Brittney Griner Remains In Russia; Trevor Reed Is Released

US Marine veteran Trevor Reed is on his way home after being released from Russia, where officials said he was wrongfully detained since 2019.

“Today, our prayers have been answered and Trevor is safely on his way back to the United States,” his family said in a statement.

Reed’s release came as part of a prisoner swap with Russia, with the US sending back Konstantin Yaroshenko, a Russian pilot sentenced in 2011 to a 20-year prison term for importing more than $100 million of cocaine.

The surprise prisoner exchange was the result of long and difficult negotiations between the US and Russia, according to both countries. The fraught diplomacy was made all the more extraordinary because of the utter collapse of relations between Washington and Moscow over Russia’s invasion of Ukraine.
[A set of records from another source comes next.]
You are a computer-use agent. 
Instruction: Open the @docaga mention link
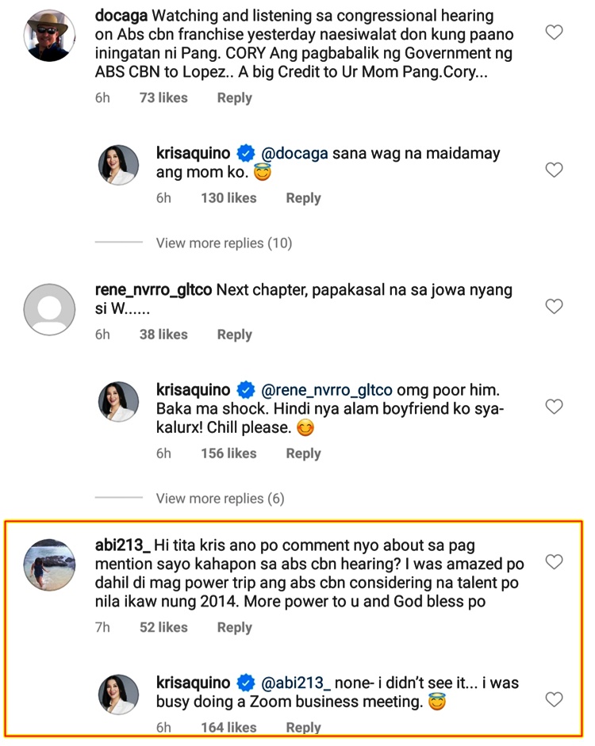coord(294,154)
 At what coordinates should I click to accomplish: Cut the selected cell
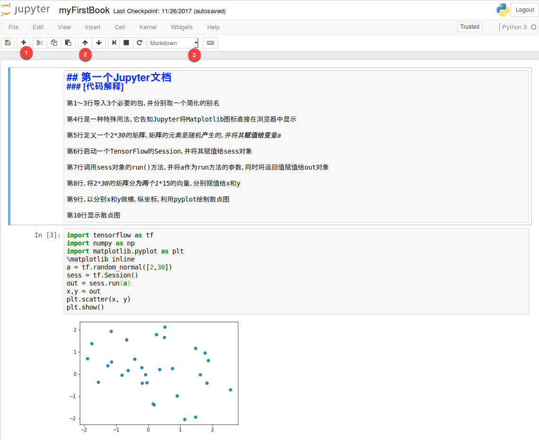click(x=39, y=43)
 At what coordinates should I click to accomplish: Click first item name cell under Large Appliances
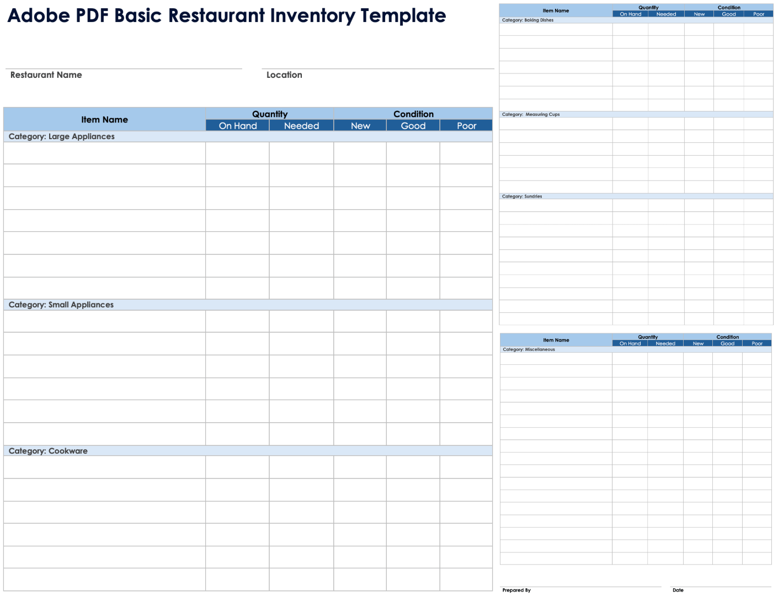[104, 153]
President Joe Biden, who met with the Reed family last month, said in a statement on Wednesday that the negotiations to release him “required difficult decisions that I do not take lightly.”

“I heard in the voices of Trevor’s parents how much they’ve worried about his health and missed his presence,” Biden said. “And I was delighted to be able to share with them the good news about Trevor’s freedom.”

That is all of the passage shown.